What outcomes can be expected from the machine learning models trained using a historic dataset of physician-recommended candidates for knee replacements, a procedure shown in some studies to be subliminally recommended to male patients three times more often than females?
What will a proprietary algorithm programatize from datasets of patients receiving treatment for spinal disorders, wherein patients that are treated as part of a worker’s compensation cases exhibit worse outcomes?
How can a closed-source model assure anyone that social contexts are considered in an algorithm’s development? How can external parties even validate the claims made by an algorithm’s proprietor? An article on the subject in the Journal of the American Medical Informatics Association describes ones such approach—
For example, a biomarker-based algorithm to diagnose ovarian cancer has a cost of $897 per patient (http://vermillion.com/2436-2/). Assume we want to validate this algorithm in a center that has 20% malignancies in the target population. If we want to recruit at least 100 patients in each outcome group, following current recommendations for validation studies, the study needs at least 500 patients. This implies a minimum cost of $448,500 in order to obtain useful information about whether this algorithm works in this particular center. It is important to emphasize this is just the cost required to judge whether the algorithm has any validity in this setting; there is no guarantee that it will be clinically useful.
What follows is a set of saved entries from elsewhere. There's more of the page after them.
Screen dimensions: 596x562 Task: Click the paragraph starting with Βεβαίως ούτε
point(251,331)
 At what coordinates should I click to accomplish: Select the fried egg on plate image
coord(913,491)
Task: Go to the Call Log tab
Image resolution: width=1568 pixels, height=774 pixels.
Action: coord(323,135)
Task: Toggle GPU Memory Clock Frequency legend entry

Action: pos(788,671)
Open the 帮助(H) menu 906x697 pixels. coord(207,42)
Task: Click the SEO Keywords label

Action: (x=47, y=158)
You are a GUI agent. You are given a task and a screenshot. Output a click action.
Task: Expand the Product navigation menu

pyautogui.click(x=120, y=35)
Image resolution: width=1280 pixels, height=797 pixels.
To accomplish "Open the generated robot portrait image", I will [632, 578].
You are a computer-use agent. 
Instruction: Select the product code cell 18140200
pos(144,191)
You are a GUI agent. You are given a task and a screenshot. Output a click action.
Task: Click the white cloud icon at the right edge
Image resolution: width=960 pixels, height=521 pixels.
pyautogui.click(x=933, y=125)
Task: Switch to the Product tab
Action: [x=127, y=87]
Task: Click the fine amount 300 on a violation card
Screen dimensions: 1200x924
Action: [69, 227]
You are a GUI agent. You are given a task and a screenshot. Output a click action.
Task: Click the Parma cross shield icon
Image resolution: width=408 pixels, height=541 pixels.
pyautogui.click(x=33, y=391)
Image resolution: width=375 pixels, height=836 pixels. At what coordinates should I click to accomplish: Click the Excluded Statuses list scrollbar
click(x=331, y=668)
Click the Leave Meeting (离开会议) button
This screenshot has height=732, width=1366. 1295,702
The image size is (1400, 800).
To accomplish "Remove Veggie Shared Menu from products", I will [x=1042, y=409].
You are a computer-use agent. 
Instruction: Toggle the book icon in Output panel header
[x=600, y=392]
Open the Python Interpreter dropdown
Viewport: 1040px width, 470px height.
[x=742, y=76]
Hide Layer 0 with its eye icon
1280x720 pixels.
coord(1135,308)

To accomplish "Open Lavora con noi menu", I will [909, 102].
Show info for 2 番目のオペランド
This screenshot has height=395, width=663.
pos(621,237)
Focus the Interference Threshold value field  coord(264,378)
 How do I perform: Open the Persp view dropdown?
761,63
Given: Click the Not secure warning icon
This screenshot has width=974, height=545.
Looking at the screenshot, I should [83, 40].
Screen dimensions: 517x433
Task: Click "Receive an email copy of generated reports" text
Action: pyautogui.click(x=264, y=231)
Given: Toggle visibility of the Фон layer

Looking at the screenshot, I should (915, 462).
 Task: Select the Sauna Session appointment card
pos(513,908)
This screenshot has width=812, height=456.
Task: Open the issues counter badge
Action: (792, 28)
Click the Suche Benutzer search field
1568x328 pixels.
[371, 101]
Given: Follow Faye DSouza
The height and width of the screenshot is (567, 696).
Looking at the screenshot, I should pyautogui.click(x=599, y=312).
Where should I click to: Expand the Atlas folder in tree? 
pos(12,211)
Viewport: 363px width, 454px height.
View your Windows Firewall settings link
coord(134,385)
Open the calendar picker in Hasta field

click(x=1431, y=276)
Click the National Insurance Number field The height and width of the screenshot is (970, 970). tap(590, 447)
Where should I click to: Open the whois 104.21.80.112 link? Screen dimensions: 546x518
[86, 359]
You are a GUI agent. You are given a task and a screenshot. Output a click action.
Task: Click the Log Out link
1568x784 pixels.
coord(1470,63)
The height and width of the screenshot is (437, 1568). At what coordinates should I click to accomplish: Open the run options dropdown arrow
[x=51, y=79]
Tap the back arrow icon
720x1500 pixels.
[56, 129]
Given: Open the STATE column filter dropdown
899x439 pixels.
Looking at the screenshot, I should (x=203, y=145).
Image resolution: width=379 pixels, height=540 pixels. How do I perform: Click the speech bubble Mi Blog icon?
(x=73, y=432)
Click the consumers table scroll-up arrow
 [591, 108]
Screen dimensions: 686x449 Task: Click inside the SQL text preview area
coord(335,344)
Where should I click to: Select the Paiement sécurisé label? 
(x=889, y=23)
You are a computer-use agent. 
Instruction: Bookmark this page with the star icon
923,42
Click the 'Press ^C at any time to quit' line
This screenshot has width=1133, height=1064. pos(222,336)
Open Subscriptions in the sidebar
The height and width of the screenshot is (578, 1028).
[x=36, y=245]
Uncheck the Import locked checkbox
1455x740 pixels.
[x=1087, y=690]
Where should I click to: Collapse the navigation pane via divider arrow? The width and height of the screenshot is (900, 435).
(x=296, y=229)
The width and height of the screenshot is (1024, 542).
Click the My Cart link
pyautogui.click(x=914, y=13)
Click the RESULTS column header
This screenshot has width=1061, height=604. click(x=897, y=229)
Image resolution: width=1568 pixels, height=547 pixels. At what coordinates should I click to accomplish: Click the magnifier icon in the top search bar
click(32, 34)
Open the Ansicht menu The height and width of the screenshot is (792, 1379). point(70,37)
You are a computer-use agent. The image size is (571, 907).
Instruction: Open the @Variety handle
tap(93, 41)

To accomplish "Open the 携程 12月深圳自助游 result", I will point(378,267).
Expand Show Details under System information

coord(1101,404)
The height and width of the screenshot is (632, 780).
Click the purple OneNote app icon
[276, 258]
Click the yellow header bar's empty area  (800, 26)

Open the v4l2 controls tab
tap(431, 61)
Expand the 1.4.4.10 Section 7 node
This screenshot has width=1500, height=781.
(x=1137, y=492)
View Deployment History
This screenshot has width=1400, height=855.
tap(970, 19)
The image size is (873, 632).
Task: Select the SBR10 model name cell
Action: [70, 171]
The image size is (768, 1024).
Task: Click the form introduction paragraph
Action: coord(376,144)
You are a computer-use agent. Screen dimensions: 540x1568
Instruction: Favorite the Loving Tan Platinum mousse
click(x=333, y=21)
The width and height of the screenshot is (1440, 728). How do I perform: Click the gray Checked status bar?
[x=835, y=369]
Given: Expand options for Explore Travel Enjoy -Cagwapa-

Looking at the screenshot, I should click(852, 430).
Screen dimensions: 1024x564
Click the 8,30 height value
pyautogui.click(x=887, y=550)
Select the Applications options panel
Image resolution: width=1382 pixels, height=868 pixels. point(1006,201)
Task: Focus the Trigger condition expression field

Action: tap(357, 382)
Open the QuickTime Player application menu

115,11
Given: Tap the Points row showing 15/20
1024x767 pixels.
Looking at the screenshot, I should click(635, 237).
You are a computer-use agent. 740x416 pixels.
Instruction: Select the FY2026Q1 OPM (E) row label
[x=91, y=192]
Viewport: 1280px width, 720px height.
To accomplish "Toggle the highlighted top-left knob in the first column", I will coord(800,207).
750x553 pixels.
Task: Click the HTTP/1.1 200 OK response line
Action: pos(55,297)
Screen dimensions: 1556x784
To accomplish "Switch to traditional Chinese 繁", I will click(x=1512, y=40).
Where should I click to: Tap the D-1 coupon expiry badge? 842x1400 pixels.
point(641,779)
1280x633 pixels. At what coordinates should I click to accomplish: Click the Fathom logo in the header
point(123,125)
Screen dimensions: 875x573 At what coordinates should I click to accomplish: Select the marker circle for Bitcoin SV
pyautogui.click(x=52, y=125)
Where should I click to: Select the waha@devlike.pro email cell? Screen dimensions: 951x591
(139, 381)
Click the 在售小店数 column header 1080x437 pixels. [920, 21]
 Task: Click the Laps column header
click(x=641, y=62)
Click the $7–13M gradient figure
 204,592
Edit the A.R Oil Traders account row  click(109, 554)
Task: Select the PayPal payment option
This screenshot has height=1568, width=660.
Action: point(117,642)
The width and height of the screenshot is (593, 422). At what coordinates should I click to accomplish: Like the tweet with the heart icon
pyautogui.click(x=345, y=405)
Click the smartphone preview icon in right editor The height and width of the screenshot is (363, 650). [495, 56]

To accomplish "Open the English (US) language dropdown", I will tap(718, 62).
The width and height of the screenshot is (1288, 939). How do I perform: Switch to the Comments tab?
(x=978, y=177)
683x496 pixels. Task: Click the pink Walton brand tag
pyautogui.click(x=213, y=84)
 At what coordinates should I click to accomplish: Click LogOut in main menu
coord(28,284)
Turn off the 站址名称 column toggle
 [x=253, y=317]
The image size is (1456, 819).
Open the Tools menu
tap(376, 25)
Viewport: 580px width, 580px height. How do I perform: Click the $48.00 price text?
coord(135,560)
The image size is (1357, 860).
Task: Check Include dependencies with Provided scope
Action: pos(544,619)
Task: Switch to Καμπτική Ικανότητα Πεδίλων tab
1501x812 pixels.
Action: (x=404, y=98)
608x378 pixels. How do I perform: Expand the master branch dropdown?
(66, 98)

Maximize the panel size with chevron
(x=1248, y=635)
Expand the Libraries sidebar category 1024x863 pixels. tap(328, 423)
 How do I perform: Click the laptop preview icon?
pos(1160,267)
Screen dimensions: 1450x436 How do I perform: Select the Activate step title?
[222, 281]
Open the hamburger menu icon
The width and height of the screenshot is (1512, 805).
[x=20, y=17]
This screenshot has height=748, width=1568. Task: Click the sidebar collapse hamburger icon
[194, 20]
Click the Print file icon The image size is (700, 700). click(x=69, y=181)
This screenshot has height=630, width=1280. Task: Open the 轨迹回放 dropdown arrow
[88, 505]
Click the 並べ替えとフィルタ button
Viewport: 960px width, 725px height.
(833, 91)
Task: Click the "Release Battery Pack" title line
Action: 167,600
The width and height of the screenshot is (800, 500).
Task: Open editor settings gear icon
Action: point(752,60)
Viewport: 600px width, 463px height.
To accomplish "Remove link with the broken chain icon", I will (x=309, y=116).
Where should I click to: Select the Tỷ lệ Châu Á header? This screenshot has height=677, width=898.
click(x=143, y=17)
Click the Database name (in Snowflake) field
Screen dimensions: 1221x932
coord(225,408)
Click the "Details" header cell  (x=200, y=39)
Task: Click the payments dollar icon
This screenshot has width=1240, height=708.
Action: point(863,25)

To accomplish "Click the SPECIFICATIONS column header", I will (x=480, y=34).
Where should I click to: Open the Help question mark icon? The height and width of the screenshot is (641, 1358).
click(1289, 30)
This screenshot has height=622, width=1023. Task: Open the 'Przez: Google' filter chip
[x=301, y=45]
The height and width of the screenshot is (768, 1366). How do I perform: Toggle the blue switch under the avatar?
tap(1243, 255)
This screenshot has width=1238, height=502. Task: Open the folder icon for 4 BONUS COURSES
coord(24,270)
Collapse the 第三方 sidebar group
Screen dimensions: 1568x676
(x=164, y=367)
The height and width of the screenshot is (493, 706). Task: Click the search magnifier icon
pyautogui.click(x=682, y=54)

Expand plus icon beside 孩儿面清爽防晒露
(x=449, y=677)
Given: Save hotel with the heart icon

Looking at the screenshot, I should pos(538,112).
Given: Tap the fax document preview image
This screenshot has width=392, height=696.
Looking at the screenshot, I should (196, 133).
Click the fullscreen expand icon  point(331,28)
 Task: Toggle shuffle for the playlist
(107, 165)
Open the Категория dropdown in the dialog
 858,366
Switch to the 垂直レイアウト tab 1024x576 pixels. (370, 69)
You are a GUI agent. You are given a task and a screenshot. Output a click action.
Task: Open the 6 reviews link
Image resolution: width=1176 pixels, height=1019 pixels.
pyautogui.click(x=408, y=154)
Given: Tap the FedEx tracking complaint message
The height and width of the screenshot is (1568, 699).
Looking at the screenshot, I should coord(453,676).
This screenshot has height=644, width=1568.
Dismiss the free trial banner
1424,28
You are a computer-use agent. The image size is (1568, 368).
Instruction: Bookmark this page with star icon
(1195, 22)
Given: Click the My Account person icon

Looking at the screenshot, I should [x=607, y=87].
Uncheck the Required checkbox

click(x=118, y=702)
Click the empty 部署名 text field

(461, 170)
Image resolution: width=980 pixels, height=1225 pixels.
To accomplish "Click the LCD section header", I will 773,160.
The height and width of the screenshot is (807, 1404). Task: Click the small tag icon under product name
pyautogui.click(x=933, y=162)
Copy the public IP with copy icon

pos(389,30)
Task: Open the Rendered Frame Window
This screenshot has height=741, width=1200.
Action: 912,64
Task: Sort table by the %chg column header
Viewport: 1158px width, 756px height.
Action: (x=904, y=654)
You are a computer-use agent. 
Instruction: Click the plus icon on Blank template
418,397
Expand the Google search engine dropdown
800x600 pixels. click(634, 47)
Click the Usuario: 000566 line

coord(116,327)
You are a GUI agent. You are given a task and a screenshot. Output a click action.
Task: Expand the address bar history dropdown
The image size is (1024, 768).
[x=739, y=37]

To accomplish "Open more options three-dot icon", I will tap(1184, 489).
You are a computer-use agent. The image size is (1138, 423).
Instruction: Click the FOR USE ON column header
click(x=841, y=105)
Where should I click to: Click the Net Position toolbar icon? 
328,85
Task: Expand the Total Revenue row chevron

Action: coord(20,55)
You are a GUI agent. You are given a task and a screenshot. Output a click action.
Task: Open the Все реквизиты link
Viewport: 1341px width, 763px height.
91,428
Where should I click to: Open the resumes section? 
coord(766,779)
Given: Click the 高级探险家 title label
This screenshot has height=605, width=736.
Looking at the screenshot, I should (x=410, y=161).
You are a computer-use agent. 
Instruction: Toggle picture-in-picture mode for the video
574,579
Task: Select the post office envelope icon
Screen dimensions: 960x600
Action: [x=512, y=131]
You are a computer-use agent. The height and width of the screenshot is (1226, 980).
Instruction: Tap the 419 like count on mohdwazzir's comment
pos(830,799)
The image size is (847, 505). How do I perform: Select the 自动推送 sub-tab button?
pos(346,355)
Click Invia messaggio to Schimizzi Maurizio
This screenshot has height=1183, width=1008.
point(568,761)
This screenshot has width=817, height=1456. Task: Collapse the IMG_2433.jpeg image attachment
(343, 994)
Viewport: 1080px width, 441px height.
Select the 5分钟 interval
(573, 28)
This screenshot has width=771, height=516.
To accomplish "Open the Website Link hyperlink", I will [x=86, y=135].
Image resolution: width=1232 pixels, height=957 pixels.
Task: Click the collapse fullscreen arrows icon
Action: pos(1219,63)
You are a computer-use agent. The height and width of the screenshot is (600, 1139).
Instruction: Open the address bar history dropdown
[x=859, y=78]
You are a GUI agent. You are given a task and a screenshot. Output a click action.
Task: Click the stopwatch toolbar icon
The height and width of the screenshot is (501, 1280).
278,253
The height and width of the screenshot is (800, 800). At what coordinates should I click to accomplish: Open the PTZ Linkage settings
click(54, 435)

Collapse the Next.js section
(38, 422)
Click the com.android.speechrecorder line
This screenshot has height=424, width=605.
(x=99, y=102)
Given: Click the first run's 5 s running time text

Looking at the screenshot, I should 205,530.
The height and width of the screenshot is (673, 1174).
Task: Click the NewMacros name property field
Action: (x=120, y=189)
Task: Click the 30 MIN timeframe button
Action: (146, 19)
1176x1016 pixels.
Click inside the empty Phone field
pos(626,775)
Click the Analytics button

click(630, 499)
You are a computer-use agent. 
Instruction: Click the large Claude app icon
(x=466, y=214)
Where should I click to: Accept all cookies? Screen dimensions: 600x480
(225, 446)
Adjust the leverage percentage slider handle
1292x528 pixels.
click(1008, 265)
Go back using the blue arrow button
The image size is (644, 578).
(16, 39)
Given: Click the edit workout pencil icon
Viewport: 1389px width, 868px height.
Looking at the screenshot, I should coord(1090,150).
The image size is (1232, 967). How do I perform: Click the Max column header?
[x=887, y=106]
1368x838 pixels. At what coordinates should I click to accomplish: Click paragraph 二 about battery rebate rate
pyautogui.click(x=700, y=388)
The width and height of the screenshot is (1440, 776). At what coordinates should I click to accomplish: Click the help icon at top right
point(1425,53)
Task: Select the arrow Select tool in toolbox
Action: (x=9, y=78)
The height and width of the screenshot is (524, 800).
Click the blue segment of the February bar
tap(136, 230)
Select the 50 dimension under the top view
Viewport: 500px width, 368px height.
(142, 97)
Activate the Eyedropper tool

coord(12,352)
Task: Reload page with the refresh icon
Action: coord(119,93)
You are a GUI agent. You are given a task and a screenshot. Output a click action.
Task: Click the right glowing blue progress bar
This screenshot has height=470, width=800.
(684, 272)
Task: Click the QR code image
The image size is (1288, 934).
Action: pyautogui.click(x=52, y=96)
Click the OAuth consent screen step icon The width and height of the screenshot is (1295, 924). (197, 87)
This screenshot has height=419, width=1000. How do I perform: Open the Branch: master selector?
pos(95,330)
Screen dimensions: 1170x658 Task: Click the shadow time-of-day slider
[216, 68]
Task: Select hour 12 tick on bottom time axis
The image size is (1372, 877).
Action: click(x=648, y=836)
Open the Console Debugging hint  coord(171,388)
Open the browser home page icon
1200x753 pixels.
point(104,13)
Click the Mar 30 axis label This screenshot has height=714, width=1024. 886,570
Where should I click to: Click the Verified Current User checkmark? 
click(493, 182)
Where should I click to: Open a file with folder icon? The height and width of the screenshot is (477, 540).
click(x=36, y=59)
That example shouldn’t be read cynically, as this philosophy—that you must pay to become a customer in order to be given the means to validate an algorithm—is part of Epic’s official retort to the Michigan Medicine publication. Their spokesperson stated to the industry website Health IT Analytics that—
The full mathematical formula and model inputs are available to administrators on their systems. Accuracy measurements and information on model training are also on Epic’s UserWeb, which is available to our customers.